Research 

To discover and understand novel physical phenomena in condensed matter systems by utilizing measurements of thermal and transport properties, as well as soft point-contact spectroscopy, under a variety of extreme conditions—including high magnetic fields, high pressures, and ultra-low temperatures. 

Recently, I have become particularly interested in advancing experimental techniques capable of accessing the “1–100 mK” regime, including transport and thermodynamic measurements optimized for ultralow temperatures. By integrating these capabilities with the High B/T facility at the National High Magnetic Field Laboratory (NHMFL), I aim to precisely investigate new physical properties that emerge in extreme cryogenic environments and to push the boundaries of correlated-electron research.  Through these efforts, I aim to uncover new emergent phenomena and deepen our understanding of correlated electron systems. 
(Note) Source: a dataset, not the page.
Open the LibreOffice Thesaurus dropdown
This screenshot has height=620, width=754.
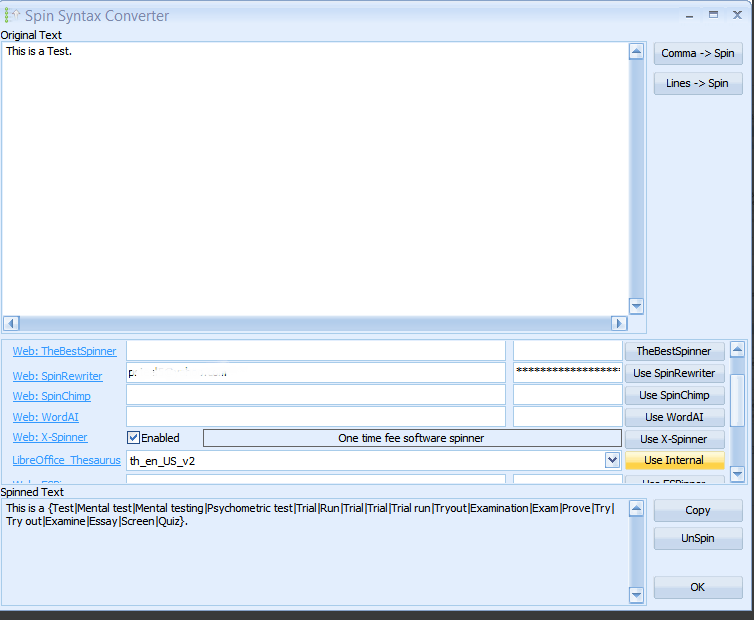coord(612,460)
Pairing Mechanisms of Unconventional Superconductivity
Investigation of topological and heavy-fermion superconductors, with a particular focus on the superconducting gap structure near quantum critical points (QCPs).

Quantum Spin Liquids (QSLs) and Frustrated Magnetism
Exploration of exotic magnetic states in geometrically frustrated systems and development of novel experimental approaches to detect and characterize QSLs and their potential applications.

Quantum Materials
Study of heavy fermion compounds (HF), transition metal dichalcogenides (TMDCs), quantum spin liquid candidates (QSLs), and high-temperature superconductors (HTSCs).
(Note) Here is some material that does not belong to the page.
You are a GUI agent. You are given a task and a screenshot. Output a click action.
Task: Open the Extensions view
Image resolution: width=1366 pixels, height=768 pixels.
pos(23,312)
Experimental Techniques and Instrumentation
Development and application of low-temperature experimental tools—including thermal, transport, and point-contact spectroscopy—to probe emergent physical phenomena under extreme conditions (high magnetic fields, high pressures, and ultra-low temperatures).

Transport and Thermodynamic Measurements:

• Electrical resistivity and Hall effect

• Thermal conductivity in rotating magnetic fields

• Specific heat as a function of temperature and magnetic field

• Magneto-caloric effect

• Soft-point contact spectroscopy and data analysis
  
  

High-Pressure Experiments (up to ~10 GPa):

• Cylinder piston-type pressure cell

• Indenter-type pressure cell
  
  

Low-Temperature and High Magnetic Field Techniques:

• Measurements down to ~1 mK and up to 16 T

Systems: PPMS, Oxford Heliox, Kelvinox, and custom-built ³He and ³He/⁴He dilution refrigerators
Magnets: Oxford Instruments and American Superconductor DC magnets

High Pulsed Magnetic Field Experiments:

• Up to 80 T with ultra-fast sweeping rates (~10,000 T/s)
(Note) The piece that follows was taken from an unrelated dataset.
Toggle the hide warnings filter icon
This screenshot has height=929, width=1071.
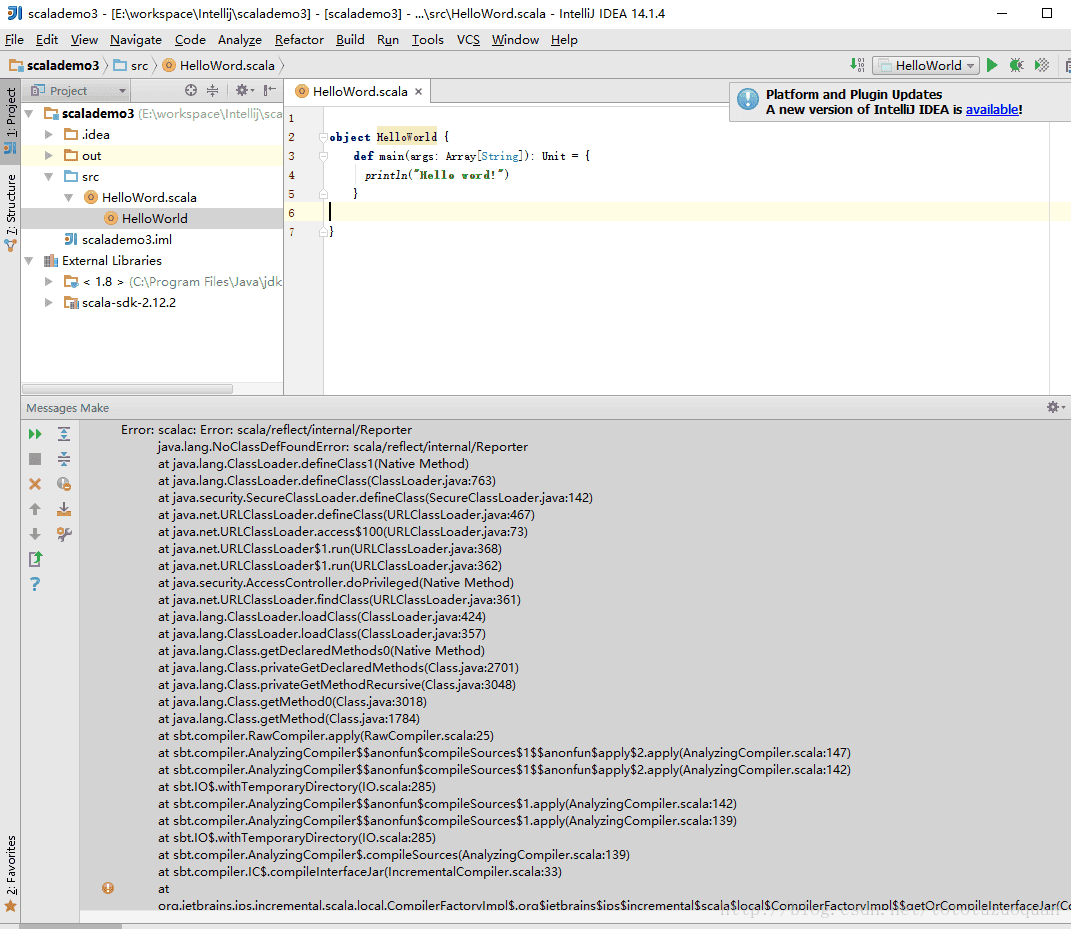[64, 484]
Magnetic-field-dependent heat capacity measurements are carried out on an ultrapure sample of the UTe2 superconductor along different crystallographic directions. By analyzing the resulting field-dependent residual Sommerfeld coefficients, a case is made that 𝐵2⁢𝑢 is the primary superconducting order parameter in UTe2. 

Phys. Rev. Research 7, L022053 (2025).